Beludru Makin Langka, Perajin Songkok Gresik Gundah

Tingkat produksi perajin songkok menurun hingga 30 persen dari hari biasa. Hal ini karena bahan baku kain beludru sulit didapat.

oleh Dhimas Prasaja diperbarui 28 Jan 2016, 03:02 WIB
Tingkat produksi perajin songkok menurun hingga 30 persen dari hari biasa. (Liputan6.com/Dhimas Prasaja)

Liputan6.com, Surabaya - Melemahnya nilai tukar rupiah terhadap dolar Amerika ditambah lesunya pasar domestik dan mancanegara menggoyahkan kerja industri rumahan. Hal itu dialami para perajin songkok di sentra produksi songkok, Kelurahan Kroman, Gresik, Jawa Timur.

Tingginya nilai tukar menyebabkan bahan baku utama berupa kain beludru sulit didapat. "Ada kenaikan harga bahan baku utama pembuatan songkok yang diimpor," ucap Ahmad Isfaali, salah seorang perajin kawakan di Kota Gresik, Rabu (27/1/2016).

Dalam 2 bulan terakhir, kain beludru yang diimpor dari Korea Selatan menghilang di pasaran. Akibatnya, tingkat produksi perajin songkok menurun hingga 30 persen dari hari biasa.

"Sebelum sulitnya mendapatkan bahan baku kain beludru, kami bisa memproduksi songkok hingga 900 kodi per bulan. Setelah mengalami kesulitan bahan baku, kami rata-rata hanya mampu memproduksi 600 kodi sebulan," ungkap Isfaali.

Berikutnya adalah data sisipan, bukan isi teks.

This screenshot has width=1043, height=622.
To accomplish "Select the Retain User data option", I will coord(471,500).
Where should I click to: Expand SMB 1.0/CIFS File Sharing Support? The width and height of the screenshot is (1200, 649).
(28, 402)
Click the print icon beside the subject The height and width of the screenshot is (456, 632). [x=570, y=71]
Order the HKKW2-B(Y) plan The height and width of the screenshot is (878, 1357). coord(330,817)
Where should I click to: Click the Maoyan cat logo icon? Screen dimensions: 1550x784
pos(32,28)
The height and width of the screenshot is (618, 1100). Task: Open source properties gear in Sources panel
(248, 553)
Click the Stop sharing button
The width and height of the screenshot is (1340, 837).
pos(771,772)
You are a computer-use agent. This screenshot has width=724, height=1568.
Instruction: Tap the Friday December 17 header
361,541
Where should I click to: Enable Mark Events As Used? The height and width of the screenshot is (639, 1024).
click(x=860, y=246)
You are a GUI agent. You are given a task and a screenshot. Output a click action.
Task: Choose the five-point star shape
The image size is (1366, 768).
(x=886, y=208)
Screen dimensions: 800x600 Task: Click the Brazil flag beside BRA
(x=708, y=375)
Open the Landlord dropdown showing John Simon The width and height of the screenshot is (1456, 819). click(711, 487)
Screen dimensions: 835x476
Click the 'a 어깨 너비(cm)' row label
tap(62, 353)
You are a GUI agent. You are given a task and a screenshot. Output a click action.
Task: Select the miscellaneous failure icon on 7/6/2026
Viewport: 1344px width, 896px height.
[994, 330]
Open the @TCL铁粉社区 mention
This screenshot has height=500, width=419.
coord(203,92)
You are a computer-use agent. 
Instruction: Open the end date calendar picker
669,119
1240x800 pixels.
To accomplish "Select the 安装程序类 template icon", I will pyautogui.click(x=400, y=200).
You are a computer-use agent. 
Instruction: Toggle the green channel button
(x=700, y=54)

Selain sulit mendapatkan kain beludru, langkah para perajin diperberat dengan naiknya harga jual kain beludru yang mencapai Rp 35 ribu per yard. Jika kesulitan bahan baku itu terus terjadi, para perajin songkok di Gresik terancam gulung tikar.

Isfaali berharap pemerintah bisa kembali menstabilkan nilai tukar rupiah dan memberikan perhatian khusus terhadap keberlangsungan usaha kecil dan menengah para perajin songkok ini.